## TAREAS A REALIZAR
**a.** Según el texto «El mundo está a salvo sin mí», ¿qué hacen los que están seguros de sí mismos cuando hay nubes blancas en el cielo?
**b.** Copia literalmente el pasaje del texto «El mundo está a salvo sin mí» que va desde «Por eso, saben» hasta «con absoluta imperfección...», ambos incluidos.
**c.** Continúa el texto «El mundo está a salvo sin mí» a partir del punto en que se detiene.

EL
MUNDO ESTÁ A SALVO SIN MÍ
La injusticia me abrasaba… Amaba tener razón, me calmaba, pero en realidad era una necesidad insaciable de moderme la cola. Mecía mi rabia contenida de persona que sufre mucho por todo y nunca consigue nada… Nunca la acumulaba, siempre la soltaba a ráfagas de locura, de delirio, de llanto sin consuelo que se rompe en dos y se ahoga en una tarde triste, en una mañana de sol perdida pensando que todo es injusto, que todo está escrito y que no hay salida… Seguramente porque cree que no le toca, que no lo merece, que todavía no ha sufrido suficiente.
Pensaba
que los que están seguros de sí mismos no dudan jamás… Qué
equivocada estaba… Dudan y mucho, siempre. Nunca saben nada y
siempre se hacen muchas preguntas nuevas, pero confían. No saben
cómo, pero saben qué. Se dejan llevar y se mecen en la vida, notan
que están, saben que todo es posible aunque ignoran a veces por qué…
Saben que podrán, no porque sean mejores que nadie sino porque no se
boicotean ni rebajan, porque están de su parte y confían en la
vida… Porque creen que llegado el momento sabrán por dónde ir,
porque una magia extraña les señala el camino. Y sobre todo porque
disfrutan durante el viaje, siempre. Pase lo que pase. Si llueve,
aman la lluvia. Si hace sol, lo besan. Si hay nubes blancas en el
cielo, las cogen entre los dedos y las acarician.
Por eso, saben que
todo irá bien, porque ya va bien, porque el futuro que buscan pasa
por el presente que aman sea como sea. Y yo no lo veía porque
mi máscara era muy opaca y pesada y me enfadaba con ellos porque
eran felices… Detestaba su felicidad porque era la muestra más
evidente de mi tristeza… Porque nada parecía costarles esfuerzo
mientras yo me partía el alma cavando para encontrar sueños
perdidos y subía montañas cada día… Porque necesitaba ser
perfecta y la vida me pagaba con absoluta imperfección...

[Registros de localización de texto y elementos]
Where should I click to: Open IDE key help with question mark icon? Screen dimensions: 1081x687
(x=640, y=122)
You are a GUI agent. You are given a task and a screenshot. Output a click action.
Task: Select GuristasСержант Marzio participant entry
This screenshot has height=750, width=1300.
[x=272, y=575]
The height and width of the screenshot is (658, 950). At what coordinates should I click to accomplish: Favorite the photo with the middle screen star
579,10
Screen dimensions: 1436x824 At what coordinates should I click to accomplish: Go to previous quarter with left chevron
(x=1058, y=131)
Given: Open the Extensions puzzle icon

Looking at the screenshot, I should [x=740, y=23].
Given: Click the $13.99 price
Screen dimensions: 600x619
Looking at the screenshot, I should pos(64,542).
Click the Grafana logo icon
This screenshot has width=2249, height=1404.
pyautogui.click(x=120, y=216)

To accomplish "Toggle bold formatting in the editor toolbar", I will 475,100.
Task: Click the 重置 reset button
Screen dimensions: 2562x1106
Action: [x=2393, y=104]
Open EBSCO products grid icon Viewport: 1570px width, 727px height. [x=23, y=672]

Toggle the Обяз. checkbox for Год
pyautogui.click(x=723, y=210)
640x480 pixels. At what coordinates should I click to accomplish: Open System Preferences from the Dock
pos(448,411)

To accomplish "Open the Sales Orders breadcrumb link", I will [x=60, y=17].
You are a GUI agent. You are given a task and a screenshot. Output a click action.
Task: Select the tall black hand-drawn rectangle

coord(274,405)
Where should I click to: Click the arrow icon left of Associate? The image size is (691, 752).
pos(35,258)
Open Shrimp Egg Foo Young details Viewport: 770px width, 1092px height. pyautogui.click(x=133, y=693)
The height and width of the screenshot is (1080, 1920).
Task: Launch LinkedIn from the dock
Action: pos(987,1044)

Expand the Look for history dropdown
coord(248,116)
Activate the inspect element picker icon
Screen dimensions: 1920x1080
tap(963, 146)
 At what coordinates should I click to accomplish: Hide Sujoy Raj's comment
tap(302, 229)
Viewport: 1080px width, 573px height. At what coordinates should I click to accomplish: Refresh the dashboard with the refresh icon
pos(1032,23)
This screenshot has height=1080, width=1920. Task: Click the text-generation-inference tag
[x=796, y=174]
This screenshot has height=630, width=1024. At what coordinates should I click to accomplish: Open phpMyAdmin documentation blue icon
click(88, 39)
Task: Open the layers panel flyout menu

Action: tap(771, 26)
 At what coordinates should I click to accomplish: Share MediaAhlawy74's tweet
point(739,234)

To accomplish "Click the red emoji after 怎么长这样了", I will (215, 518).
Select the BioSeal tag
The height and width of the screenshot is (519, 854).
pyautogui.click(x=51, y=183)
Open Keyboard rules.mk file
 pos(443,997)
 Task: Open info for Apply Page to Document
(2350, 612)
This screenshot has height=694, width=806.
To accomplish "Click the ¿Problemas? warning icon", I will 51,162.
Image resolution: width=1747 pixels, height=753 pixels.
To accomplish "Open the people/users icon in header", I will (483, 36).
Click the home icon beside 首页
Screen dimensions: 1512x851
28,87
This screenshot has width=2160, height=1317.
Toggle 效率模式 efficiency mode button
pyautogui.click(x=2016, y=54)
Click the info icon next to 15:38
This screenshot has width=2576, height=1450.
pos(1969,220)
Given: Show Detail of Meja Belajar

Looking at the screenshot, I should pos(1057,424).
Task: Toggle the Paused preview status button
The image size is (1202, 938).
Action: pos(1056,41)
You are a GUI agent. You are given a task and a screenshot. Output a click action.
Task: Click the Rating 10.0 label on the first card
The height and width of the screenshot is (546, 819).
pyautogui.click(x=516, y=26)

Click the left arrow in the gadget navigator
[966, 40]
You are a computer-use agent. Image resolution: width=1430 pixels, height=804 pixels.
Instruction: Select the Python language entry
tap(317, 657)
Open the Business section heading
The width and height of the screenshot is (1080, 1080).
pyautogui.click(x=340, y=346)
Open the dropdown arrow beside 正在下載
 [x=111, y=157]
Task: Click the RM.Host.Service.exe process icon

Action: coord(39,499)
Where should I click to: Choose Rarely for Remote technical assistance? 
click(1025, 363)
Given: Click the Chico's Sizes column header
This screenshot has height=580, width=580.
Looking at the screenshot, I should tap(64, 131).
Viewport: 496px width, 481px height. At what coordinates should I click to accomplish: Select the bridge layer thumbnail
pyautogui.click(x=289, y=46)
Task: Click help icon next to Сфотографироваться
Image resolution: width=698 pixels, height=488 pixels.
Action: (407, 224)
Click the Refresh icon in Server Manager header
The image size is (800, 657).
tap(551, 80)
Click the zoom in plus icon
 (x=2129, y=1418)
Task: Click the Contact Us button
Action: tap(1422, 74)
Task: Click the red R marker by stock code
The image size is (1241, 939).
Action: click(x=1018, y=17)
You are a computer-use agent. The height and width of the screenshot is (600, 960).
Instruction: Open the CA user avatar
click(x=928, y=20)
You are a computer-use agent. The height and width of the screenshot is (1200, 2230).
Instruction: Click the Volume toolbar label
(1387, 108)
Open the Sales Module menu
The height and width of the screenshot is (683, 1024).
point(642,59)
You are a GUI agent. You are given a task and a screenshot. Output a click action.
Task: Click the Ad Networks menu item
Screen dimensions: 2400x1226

## RESPUESTAS DEL EJERCICIO
**a.** Las cogen entre los dedos y las acarician.

**b.**
Por eso, saben que
todo irá bien, porque ya va bien, porque el futuro que buscan pasa
por el presente que aman sea como sea. Y yo no lo veía porque
mi máscara era muy opaca y pesada y me enfadaba con ellos porque
eran felices… Detestaba su felicidad porque era la muestra más
evidente de mi tristeza… Porque nada parecía costarles esfuerzo
mientras yo me partía el alma cavando para encontrar sueños
perdidos y subía montañas cada día… Porque necesitaba ser
perfecta y la vida me pagaba con absoluta imperfección...

**c.**
Porque nunca te llega lo que crees que necesitas sino lo que
necesitas para crecer, para descubrir quién eres…
Iba
atada a una caja enorme llena de amargura, de lágrimas, de asco, de
miedos por todo, sin ningún sentido… Miedos antiguos, miedos de
niña rota que no abría el armario porque pensaba que los monstruos
dormían allí y no se vestía… El miedo del que todavía no ha
descubierto su magia y mira la magia de los demás con recelo. El del
sabio que tiene tantas dudas que admira al ignorante que no duda de
nada… El miedo de intentarlo y descubrir que es posible y tener que
asumir que la responsabilidad es tuya a partir de ese momento. Me
arrastraba, me arrastraba tanto que una estela de mí quedaba pegada
al suelo y marcaba el camino de mi dolor, de mi desencanto, de mi
decepción… Era una tortuga cansada de ir lenta y no llegar porque
todo el peso del mundo recae en su espalda dolorida… Sin más hogar
que su caparazón duro y oscuro… Sin más temor que perder esa
carga pesada que debía llevar a alguna parte para no sé qué hacer
y no sé qué conseguir. Intentando acumular méritos por si algún
día los reparten, ignorando que lo que cuenta es el presente y
ningún sufrimiento trae premios ni medallas sin cada gesto que haces
por conseguir lo que quieres no sale del amor sino del miedo… La
única recompensa del sufrimiento es más sufrimiento. El amor no
necesita recompensa porque ya es un premio. Si
damos cada paso con amor, ya estamos consiguiendo lo que deseamos, ya
no necesitamos llegar a la meta para ser felices.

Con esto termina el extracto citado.